• [Document extract]:
-*-
I decided to buy the TT version after hearing of the big upgrade in sound. However, I don't think they are dramatically all that different. There is more stereo separation on the TT, but I could still detect some on the UK version. The sound is better on the TT, just not overwhelmingly so. Though I bought the new version mainly for the sound, it was the video that most impressed me.

 

Reviews (from a reviewer) on another site:

 

TT

Zulu features two audio basic options, DTS-HD Master Audio Mono and DTS-HD Master Audio 2.0 (there's also an isolated score track, as is mentioned below in the audio section of the review). While the mono track corrals John Barry's expansive score, it features excellent fidelity that offers great prioritization of dialogue, effects and the music. The 2.0 mix features some surprising directionality (especially with regard to some panning effects), and also gives Barry's music more breathing room, but it also has occasional out of phase elements which add a slightly processed sound. Both tracks have fairly fulsome midranges, though some might wish for some more pronounced lower frequencies, especially in the battle scenes.
-*-
• [Data excerpt]:

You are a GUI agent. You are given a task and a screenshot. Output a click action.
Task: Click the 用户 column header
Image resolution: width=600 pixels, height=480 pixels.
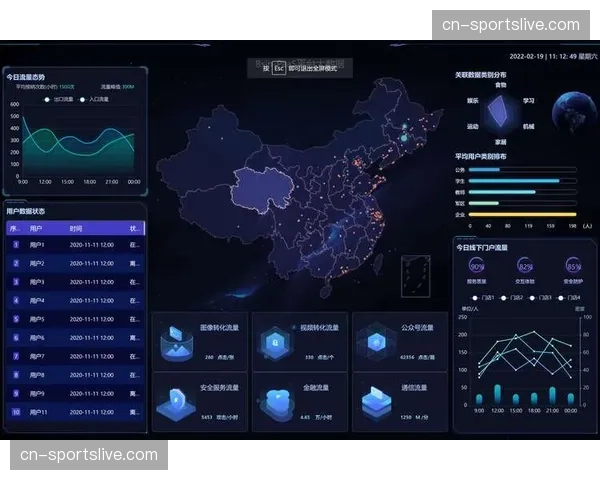click(36, 228)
-*-
Copy word for word the passage of the Zulu audio review between "I decided to" and "most impressed me.", inclusive.

I decided to buy the TT version after hearing of the big upgrade in sound. However, I don't think they are dramatically all that different. There is more stereo separation on the TT, but I could still detect some on the UK version. The sound is better on the TT, just not overwhelmingly so. Though I bought the new version mainly for the sound, it was the video that most impressed me.